(Beginning of Excerpt provided)

YichuanMa/LoGos-7B
YichuanMa/LoGos-7B is a specialized large language model built upon Qwen2.5-7B, designed for Go game reasoning and analysis. It integrates professional Go knowledge with advanced chain-of-thought reasoning through a novel mixed training approach combining cold start and GRPO reinforcement learning. This 7 billion parameter model excels at predicting and analyzing moves in Go games, providing detailed reasoning and strategic insights. Its primary strength lies in transferring complex reasoning capabilities to Go tasks, making it suitable for advanced Go analysis.
Loading preview...
LoGos-7B: Specialized Go Game Reasoning LLM
LoGos-7B is a specialized large language model developed by Yichuan Ma and team, focusing on Go game reasoning and analysis. Built on the Qwen2.5-7B architecture, this model uniquely integrates professional Go knowledge with advanced chain-of-thought (CoT) reasoning capabilities.
Key Capabilities
- Go Game Analysis: Designed to analyze current board states, predict optimal next moves, and provide detailed strategic reasoning.
- Advanced Reasoning: Utilizes a novel mixed training approach, combining cold start and Group Relative Policy Optimization (GRPO) reinforcement learning, to transfer reasoning acquired from long CoT data to Go tasks.

(End of Excerpt provided)

Tasks to carry out:
**a)** In the LoGos-7B model card, list each task that the "Go Game Analysis" bullet says the model is designed to perform.
**b)** Condense the LoGos-7B model card paragraph beginning "YichuanMa/LoGos-7B is a specialized large language model" into a short bulleted list that keeps its main facts.
**c)** Write a continuation of the LoGos-7B model card, picking up right after its final sentence.

(Beginning of Records supplied)

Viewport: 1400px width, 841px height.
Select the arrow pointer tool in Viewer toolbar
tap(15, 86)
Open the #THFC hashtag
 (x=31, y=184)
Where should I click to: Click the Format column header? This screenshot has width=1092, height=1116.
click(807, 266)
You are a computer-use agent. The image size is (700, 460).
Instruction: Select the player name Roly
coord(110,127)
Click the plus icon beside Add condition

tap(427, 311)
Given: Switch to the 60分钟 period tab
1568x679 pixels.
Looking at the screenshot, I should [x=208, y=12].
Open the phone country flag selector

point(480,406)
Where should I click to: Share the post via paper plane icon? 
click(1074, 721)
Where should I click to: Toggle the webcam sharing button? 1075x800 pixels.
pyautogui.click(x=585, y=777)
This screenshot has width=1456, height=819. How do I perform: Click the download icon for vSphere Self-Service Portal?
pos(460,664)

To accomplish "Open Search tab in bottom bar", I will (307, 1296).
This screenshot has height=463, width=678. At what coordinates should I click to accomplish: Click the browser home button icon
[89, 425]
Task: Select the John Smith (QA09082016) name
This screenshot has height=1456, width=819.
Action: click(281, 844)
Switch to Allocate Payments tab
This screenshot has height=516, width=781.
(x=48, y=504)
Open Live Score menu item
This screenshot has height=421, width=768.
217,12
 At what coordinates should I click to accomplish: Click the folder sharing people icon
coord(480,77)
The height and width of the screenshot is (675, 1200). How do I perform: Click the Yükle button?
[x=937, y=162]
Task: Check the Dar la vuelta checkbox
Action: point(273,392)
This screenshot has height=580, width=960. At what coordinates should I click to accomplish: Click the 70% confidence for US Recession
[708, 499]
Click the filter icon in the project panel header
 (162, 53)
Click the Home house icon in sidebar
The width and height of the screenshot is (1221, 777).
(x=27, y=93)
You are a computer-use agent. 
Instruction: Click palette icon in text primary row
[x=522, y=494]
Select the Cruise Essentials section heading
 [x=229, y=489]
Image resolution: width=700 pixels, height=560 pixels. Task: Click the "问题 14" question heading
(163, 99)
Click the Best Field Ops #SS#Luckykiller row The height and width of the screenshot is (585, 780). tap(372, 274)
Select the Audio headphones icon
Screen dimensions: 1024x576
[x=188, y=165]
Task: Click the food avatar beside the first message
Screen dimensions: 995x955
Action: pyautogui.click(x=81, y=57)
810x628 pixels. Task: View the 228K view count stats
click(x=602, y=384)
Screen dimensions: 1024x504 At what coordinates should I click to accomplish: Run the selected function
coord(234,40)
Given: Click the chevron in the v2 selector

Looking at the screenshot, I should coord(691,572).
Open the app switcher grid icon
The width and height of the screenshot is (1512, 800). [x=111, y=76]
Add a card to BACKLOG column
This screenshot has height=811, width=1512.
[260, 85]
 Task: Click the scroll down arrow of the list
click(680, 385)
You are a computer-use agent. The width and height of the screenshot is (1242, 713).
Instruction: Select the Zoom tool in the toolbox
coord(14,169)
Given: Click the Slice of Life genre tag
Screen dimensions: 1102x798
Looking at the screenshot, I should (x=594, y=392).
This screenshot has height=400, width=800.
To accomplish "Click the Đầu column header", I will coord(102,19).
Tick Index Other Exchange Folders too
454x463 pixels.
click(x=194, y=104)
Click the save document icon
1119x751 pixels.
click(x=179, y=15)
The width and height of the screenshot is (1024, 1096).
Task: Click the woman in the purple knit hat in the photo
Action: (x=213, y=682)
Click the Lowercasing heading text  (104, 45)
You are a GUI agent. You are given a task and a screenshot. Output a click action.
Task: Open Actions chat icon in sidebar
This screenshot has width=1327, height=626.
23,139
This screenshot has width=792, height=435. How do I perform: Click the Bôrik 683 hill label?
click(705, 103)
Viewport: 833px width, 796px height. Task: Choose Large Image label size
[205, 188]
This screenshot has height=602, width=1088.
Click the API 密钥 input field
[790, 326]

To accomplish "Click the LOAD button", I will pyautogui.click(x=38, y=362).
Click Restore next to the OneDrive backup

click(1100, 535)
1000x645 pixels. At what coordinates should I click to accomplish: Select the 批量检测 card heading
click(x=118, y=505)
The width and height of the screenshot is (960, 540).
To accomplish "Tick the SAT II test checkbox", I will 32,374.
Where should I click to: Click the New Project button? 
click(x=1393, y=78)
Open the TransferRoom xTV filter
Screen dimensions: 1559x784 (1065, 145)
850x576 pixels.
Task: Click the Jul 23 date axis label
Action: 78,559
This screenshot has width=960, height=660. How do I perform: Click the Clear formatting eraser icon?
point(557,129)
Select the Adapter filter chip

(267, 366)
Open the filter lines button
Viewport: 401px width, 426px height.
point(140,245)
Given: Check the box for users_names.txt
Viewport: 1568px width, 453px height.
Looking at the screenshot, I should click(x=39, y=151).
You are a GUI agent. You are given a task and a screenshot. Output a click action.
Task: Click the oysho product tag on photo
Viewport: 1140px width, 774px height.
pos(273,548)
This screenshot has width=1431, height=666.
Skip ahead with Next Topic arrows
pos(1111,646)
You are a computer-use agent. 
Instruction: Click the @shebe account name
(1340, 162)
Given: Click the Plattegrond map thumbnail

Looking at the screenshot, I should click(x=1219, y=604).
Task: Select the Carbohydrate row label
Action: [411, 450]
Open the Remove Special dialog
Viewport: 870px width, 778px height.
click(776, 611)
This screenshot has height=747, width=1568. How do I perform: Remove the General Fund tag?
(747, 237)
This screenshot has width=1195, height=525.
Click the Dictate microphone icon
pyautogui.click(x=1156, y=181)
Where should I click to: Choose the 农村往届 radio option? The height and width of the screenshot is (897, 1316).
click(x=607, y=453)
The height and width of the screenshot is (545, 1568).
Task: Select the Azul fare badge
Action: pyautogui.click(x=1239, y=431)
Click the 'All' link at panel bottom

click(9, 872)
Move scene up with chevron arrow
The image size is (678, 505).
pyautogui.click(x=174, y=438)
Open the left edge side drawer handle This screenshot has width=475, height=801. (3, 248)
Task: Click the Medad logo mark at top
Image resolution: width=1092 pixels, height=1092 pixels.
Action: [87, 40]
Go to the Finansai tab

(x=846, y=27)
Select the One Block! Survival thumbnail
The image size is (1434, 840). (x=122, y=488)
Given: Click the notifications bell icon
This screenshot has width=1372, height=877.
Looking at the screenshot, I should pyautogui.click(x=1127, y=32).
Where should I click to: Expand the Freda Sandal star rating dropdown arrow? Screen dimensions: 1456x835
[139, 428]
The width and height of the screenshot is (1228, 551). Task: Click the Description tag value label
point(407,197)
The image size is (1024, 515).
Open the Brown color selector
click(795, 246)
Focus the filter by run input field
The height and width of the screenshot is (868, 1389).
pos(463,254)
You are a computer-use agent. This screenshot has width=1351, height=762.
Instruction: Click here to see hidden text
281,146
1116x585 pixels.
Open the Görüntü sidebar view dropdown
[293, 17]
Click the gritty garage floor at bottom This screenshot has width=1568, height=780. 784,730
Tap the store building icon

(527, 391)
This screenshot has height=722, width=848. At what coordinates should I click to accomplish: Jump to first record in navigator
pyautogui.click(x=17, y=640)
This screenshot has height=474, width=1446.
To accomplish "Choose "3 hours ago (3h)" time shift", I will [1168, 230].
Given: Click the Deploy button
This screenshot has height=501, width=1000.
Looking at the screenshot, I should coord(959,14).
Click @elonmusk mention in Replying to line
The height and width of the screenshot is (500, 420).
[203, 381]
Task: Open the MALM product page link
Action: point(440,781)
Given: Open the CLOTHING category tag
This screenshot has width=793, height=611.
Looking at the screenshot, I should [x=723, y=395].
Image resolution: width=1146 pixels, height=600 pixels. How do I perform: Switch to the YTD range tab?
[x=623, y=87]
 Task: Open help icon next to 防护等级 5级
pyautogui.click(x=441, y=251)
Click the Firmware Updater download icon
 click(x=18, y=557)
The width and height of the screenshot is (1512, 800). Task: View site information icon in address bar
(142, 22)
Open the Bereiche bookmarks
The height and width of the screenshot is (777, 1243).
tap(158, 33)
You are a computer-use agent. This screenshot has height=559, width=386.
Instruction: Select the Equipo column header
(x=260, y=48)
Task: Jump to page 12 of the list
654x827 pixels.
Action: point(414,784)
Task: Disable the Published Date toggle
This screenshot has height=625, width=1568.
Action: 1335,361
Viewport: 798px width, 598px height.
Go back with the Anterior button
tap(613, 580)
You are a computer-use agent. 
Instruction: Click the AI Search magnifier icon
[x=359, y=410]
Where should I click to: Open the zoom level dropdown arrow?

(End of Records supplied)

Set of answers:
**a)**
- Analyze current board states
- Predict optimal next moves
- Provide detailed strategic reasoning

**b)**
- Large language model built on Qwen2.5-7B and specialized for Go game reasoning and analysis
- Combines professional Go knowledge with advanced chain-of-thought reasoning, trained with a mixed approach of cold start and GRPO reinforcement learning
- 7 billion parameters; excels at predicting and analyzing Go moves, with detailed reasoning and strategic insights
- Main strength is transferring complex reasoning to Go tasks, which suits it to advanced Go analysis

**c)**
- Strategic Prediction: Capable of evaluating multiple possible next steps, deducing subsequent variations, and selecting the most appropriate move with accompanying win rate predictions.
- Interactive Output: Generates detailed, thoughtful, and engaging responses in a professional yet interactive style, suitable for simulating a Go professional's analysis.
Training and Methodology
The model's unique training methodology involves integrating Go professional capabilities with LLMs' long CoT reasoning. This process ensures that LoGos-7B can effectively leverage complex reasoning patterns for strategic Go gameplay. The project acknowledges contributions from verl for RL infrastructure, KataGo for Go evaluation tools, and Yike for professional Go datasets.
Use Cases
LoGos-7B is ideal for applications requiring deep Go game analysis, strategic planning, and educational tools for Go players. It can be used to simulate professional Go commentary, analyze historical games, or assist players in understanding complex board positions and optimal move sequences.